British Columbia, Canada
(State or other jurisdiction of
incorporation or organization)
001-36506
(Commission
File Number)
Not Applicable
(I.R.S. Employer
Identification Number)
     
100 Domain Drive
Exeter, NH
(Address of principal executive offices)
 
03833-4801
(Zip Code)
     
Registrant’s telephone number, including area code:  (603) 610-5802
(Former name or former address, if changed since last report)


Check the appropriate box below if the Form 8-K filing is intended to simultaneously satisfy the filing obligation of the registrant under any of the following provisions (see General Instruction A.2. below):
 
Written communications pursuant to Rule 425 under the Securities Act (17 CFR 230.425)
 
Soliciting material pursuant to Rule 14a-12 under the Exchange Act (17 CFR 240.14a-12)
 
Pre-commencement communications pursuant to Rule 14d-2(b) under the Exchange Act (17 CFR 240.14d-2(b))
 
Pre-commencement communications pursuant to Rule 13e-4(c) under the Exchange Act (17 CFR 240.13e-4(c))





Item 1.02.          Termination of a Material Definitive Agreement.
On September 2, 2016, Performance Sports Group Ltd. (the “Company”) and Sagard Capital Partners, L.P.  (“Sagard Capital”) terminated the Shareholder Nomination Agreement dated March 28, 2016 (the “Shareholder Nomination Agreement”), which contained, among other things, (i) certain board nomination rights of Sagard Capital which would have been effective through a 2016 annual shareholders meeting (if held prior to October 31, 2016) and (ii) various standstill restrictions on Sagard Capital. Based on public filings as of September 2, 2016, Sagard Capital is currently the Company’s largest shareholder, with beneficial ownership of approximately 17% of the Company’s issued and outstanding common shares. The material terms of the Shareholder Nomination Agreement were previously disclosed in the Company’s Current Report on Form 8-K, which was filed with the Securities and Exchange Commission on March 28, 2016, and are incorporated herein by reference.

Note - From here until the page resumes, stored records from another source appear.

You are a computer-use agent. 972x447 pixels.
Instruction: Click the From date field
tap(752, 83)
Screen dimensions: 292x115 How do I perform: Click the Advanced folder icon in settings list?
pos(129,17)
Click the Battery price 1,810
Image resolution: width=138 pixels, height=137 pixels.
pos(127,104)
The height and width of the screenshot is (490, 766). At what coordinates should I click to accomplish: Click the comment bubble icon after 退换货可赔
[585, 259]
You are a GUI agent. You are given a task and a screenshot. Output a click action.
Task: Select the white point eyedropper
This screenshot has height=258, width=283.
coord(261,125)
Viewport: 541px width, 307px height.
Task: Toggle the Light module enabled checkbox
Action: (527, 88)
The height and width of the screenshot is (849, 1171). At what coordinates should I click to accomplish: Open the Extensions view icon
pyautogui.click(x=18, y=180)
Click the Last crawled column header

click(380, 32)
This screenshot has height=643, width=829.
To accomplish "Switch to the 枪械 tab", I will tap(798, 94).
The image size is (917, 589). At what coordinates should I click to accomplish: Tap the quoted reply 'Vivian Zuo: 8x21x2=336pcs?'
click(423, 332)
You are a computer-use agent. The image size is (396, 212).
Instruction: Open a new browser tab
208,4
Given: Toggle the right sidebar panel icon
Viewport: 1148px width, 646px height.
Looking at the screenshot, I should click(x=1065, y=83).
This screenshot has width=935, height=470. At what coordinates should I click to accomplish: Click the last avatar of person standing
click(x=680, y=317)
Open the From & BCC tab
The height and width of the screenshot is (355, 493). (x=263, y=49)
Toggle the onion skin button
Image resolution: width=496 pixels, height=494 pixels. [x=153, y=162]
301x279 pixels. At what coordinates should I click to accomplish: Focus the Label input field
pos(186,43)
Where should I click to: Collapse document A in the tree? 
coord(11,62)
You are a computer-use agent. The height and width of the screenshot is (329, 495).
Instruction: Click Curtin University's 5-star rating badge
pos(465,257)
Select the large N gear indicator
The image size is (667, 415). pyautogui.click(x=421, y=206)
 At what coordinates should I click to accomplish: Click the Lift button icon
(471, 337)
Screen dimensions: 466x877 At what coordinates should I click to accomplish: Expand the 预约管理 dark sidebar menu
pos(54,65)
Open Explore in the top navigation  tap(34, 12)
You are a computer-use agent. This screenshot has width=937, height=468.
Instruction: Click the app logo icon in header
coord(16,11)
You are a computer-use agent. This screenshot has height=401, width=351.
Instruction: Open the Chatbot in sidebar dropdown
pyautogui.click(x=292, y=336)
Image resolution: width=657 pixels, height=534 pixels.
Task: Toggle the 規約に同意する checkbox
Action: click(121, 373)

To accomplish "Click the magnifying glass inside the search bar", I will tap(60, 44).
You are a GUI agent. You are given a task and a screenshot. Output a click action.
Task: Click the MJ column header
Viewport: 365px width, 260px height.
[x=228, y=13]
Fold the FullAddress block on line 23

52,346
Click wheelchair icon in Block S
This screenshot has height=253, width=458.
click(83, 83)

The Company agreed to terminate the Shareholder Nomination Agreement, including the standstill provisions thereunder, pursuant to a termination agreement dated September 2, 2016 in light of the previously disclosed postponement of its 2016 annual meeting of shareholders and the ongoing review and evaluation of strategic alternatives by the special committee of its Board of Directors. Simultaneously with such termination, the Company entered into a confidentiality agreement with Sagard Capital to replace the confidentiality agreement previously entered into on March 28, 2016 in conjunction with the Shareholder Nomination Agreement.
A copy of the press release issued by the Company announcing the termination of the Shareholder Nomination Agreement is attached hereto as Exhibit 99.1 and is incorporated by reference herein.
Item 9.01          Financial Statements and Exhibits.
(d)          Exhibits.
Exhibit No.
Description
   
99.1
Press Release, dated September 2, 2016.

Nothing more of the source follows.